→ TESTO
Si tratterà, ancora, di opporsi a tante pratiche che degradano e distruggono la biodiversità: si pensi al land grabbing, alla deforestazione, al proliferare delle monocolture, al crescente consumo di suolo o all’inquinamento che lo avvelena; si pensi altresì a dinamiche finanziarie ed economiche che cercano di monopolizzare la ricerca (scoraggiando quella libera) o addirittura si propongono di privatizzare alcune tecno-scienze collegate alla salvaguardia della biodiversità».

Bologna. Zuppi: è una chiamata al servizio. La gioia dell’arcidiocesi

La notizia gli è arrivata mentre era a Lourdes: «L’affido alla Madonna»
L'arcivescovo di Bologna, Matteo Zuppi, con papa Francesco (Ansa)

L’arcivescovo di Bologna, Matteo Zuppi, con papa Francesco (Ansa)

→ COMPITO DA SVOLGERE
Riformuli come elenco il paragrafo del testo che inizia con «Si tratterà, ancora», conservandone i fatti principali. Le righe riportate di seguito non sono necessarie.

Dati raccolti

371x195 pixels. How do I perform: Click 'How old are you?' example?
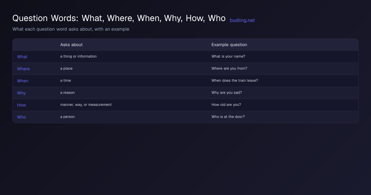click(x=226, y=105)
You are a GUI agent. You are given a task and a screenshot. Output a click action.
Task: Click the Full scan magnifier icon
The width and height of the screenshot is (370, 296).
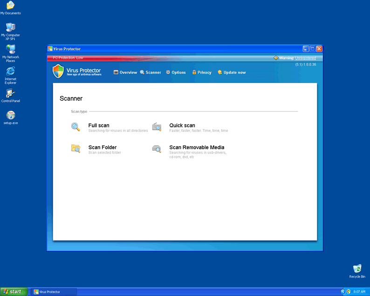[x=75, y=127]
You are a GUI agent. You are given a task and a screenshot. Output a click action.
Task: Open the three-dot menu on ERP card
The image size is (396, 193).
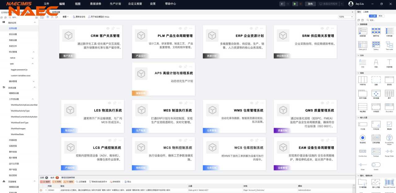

→ RISPOSTA ALL'ESERCIZIO
Occorrerà opporsi alle pratiche che degradano e distruggono la biodiversità:
- land grabbing;
- deforestazione;
- proliferare delle monocolture;
- crescente consumo di suolo;
- inquinamento che avvelena il suolo;
- dinamiche finanziarie ed economiche che cercano di monopolizzare la ricerca, scoraggiando quella libera, o di privatizzare alcune tecno-scienze collegate alla salvaguardia della biodiversità.